Chelsea Manning Sentenced To 14 Days In Solitary Confinement For Suicide Attempt

After receiving the official sentence in writing, the former soldier will have 15 days to appeal it.

Chelsea Manning, a former US soldier currently serving 35 years in prison for violating the Espionage Act, was on Friday sentenced to 14 days of solitary confinement for charges related to her attempted suicide in July.

A three-member prison disciplinary board handed down the punishment, according to a release from digital rights group Fight for the Future. The charges are directly related to her suicide attempt, and for keeping an unmarked book in her cell.

Of the 14 days of solitary confinement, seven will be “suspended,” meaning that if Manning violates any other rules over the next six months, the seven days come back.

Manning released a statement through the organization, saying that she was “presented evidence and was allowed to question witnesses through the board president.”

After a four-hour hearing, it took 30 minutes for the board to reach its decision, Manning said.

“I was found guilty of the ‘Conduct Which Threatens’ charge,” she said. “This charge was for the suicide attempt.”

She was also found guilty of the Prohibited Property Charge, given for her possession of an unmarked copy of Hacker, Hoaxer, Whistleblower by Gabriella Coleman.

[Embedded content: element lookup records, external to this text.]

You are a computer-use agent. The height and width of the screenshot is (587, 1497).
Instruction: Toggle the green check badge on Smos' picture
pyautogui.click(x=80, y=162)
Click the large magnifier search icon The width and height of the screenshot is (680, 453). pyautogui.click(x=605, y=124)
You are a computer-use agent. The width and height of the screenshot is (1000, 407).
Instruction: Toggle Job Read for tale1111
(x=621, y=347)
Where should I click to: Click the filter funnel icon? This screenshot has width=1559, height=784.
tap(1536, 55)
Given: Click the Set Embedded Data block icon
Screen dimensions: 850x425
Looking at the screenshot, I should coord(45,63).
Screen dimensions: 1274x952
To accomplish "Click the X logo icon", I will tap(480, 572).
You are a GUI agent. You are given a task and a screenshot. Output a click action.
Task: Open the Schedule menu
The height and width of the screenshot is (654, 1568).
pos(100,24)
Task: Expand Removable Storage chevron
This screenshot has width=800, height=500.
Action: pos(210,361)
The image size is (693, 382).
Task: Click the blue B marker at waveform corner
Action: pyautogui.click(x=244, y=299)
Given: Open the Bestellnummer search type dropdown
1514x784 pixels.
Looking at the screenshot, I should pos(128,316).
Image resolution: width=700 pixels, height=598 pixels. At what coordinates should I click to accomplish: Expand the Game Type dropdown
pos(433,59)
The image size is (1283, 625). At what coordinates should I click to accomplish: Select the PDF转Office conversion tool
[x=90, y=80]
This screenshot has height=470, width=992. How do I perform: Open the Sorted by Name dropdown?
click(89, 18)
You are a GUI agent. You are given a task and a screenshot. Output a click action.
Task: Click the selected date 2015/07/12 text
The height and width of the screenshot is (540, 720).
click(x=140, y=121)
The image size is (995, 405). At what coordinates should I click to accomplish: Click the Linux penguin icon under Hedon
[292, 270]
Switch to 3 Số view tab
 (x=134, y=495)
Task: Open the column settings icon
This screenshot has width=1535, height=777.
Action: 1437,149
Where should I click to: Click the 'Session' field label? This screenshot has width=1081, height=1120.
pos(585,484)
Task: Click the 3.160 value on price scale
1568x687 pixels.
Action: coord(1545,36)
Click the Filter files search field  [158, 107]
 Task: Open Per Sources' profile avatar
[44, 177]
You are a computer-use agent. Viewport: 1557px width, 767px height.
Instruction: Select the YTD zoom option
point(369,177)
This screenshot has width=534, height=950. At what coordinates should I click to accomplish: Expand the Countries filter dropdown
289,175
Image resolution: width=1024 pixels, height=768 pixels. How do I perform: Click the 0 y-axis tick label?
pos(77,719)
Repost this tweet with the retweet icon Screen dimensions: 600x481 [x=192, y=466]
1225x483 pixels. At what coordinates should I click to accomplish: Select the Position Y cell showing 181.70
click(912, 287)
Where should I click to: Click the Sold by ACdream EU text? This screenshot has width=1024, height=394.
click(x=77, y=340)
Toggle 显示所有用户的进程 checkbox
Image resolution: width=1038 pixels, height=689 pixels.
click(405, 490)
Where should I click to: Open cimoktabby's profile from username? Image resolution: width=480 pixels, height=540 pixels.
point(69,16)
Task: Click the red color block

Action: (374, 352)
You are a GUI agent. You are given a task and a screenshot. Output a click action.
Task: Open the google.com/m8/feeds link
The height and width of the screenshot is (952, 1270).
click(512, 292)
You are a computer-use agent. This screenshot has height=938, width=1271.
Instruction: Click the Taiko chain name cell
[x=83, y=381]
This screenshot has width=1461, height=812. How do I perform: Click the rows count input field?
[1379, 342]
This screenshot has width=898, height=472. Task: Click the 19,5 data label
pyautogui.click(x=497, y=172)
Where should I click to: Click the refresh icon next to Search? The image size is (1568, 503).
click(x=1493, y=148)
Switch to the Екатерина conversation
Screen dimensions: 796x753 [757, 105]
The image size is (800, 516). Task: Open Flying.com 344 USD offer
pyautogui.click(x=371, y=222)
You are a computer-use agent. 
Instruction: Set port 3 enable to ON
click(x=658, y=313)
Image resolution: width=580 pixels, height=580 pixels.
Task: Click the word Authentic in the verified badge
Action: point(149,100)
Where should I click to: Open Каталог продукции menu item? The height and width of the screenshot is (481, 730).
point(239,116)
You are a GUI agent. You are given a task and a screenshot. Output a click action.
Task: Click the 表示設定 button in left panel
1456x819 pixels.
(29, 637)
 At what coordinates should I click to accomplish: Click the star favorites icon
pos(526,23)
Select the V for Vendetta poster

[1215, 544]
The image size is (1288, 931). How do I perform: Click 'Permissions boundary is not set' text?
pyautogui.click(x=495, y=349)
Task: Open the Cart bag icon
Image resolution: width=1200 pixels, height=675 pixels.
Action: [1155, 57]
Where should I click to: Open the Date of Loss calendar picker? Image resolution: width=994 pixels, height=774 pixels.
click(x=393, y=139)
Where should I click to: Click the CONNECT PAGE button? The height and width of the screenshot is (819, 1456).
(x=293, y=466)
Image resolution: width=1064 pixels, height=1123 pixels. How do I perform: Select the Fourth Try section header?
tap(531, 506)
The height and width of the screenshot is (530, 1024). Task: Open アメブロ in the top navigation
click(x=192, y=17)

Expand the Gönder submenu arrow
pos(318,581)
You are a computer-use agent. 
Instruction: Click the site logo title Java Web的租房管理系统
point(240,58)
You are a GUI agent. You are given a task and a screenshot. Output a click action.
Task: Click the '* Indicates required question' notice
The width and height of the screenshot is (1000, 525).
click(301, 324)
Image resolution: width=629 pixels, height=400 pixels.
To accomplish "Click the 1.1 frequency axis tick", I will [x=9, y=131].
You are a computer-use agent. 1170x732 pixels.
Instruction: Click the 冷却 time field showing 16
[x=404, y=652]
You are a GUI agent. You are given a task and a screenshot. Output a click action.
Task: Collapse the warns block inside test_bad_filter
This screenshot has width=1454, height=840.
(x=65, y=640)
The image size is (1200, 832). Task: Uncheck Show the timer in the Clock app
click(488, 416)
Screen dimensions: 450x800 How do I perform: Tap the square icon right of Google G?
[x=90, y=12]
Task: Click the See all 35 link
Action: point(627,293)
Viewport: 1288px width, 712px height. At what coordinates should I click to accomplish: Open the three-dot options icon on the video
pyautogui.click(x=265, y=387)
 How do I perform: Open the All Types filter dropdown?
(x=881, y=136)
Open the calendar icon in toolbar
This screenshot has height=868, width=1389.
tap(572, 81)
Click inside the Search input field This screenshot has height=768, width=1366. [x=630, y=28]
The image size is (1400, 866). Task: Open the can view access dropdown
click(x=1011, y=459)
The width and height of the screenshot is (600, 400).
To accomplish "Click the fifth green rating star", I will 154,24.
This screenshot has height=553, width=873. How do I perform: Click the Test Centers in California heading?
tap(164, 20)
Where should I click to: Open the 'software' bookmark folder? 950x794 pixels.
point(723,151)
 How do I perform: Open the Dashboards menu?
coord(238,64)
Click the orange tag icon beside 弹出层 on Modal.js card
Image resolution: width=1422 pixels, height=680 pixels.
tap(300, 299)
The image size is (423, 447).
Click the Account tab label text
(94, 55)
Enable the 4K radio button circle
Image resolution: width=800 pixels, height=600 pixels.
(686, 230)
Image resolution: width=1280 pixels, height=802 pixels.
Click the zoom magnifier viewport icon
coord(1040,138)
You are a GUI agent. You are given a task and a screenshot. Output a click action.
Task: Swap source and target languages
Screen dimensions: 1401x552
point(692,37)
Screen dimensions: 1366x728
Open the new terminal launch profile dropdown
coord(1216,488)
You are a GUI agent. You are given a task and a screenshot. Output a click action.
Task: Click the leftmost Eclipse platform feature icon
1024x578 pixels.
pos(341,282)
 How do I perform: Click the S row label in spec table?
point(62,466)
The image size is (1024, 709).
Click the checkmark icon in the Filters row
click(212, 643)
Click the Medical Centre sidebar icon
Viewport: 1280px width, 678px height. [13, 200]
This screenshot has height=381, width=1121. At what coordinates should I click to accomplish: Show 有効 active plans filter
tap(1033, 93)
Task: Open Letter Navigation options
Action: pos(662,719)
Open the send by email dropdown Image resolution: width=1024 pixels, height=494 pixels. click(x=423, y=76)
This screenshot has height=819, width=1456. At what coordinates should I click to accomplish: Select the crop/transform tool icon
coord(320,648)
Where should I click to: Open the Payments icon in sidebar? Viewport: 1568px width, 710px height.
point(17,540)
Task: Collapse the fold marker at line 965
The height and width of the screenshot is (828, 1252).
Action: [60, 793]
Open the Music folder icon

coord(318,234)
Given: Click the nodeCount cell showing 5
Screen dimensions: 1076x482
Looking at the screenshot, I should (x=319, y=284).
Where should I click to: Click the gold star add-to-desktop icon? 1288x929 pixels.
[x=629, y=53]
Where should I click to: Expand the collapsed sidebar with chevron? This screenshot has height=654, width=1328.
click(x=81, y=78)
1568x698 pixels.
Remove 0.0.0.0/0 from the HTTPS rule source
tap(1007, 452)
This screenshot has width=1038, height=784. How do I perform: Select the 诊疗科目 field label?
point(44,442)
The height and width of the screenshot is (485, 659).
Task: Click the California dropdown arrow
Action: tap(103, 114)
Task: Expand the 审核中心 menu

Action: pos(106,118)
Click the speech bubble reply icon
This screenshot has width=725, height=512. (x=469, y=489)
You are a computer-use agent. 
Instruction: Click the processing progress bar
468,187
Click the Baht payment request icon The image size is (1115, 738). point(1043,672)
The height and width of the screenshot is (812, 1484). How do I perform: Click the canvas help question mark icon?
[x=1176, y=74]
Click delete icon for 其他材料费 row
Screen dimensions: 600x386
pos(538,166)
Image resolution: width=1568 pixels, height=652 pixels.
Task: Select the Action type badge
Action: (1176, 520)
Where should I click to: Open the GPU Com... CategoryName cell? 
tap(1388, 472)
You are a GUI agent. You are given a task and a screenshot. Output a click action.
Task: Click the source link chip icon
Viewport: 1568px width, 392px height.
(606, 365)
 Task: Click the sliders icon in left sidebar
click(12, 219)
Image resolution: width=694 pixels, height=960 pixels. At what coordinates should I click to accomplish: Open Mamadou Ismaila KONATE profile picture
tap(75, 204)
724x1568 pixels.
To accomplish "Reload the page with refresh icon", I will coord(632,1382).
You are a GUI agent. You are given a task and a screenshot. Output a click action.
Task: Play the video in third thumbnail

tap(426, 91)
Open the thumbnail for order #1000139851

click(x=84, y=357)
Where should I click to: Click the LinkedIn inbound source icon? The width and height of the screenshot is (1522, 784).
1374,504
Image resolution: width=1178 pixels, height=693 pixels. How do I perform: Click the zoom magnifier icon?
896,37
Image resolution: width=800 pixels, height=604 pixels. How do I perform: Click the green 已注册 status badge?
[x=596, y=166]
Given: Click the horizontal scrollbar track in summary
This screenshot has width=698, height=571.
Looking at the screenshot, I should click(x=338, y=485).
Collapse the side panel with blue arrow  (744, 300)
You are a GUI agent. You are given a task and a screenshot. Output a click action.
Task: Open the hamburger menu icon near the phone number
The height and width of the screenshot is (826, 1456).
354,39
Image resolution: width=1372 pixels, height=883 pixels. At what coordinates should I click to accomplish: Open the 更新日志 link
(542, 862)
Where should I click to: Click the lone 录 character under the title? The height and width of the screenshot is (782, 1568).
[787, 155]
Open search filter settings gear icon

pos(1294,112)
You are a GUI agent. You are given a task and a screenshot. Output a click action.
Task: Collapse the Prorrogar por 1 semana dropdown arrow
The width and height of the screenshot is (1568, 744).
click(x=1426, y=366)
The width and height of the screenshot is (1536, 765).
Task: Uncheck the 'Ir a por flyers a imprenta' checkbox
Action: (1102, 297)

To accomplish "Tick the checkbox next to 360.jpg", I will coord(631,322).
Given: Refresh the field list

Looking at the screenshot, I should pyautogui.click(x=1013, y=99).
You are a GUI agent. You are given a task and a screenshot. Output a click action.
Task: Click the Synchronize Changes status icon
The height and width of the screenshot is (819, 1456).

“I am feeling hurt. I am feeling lonely. I am embarrassed by the decision. I don't know how to explain it,” she said, and thanked people who had sent “warm messages of love and support.”

Fight for the Future added in its statement that several Manning supporters had gone on a hunger strike and participated in other forms of protest until the government agreed to provide her with some of the health care she needs.

After being convicted of violating the Espionage Act in 2013, Manning announced that she would live out the rest of her life as a woman.

The Army agreed to supply her with hormone transition therapy and last week the Army said that it would supply her with gender transition surgery. Fight for the Future argued that Manning's suicide attempt – which occurred prior to the decision to allow gender transition surgery – was a result of the government "systemically denying" her access to medical treatment for gender dysphoria.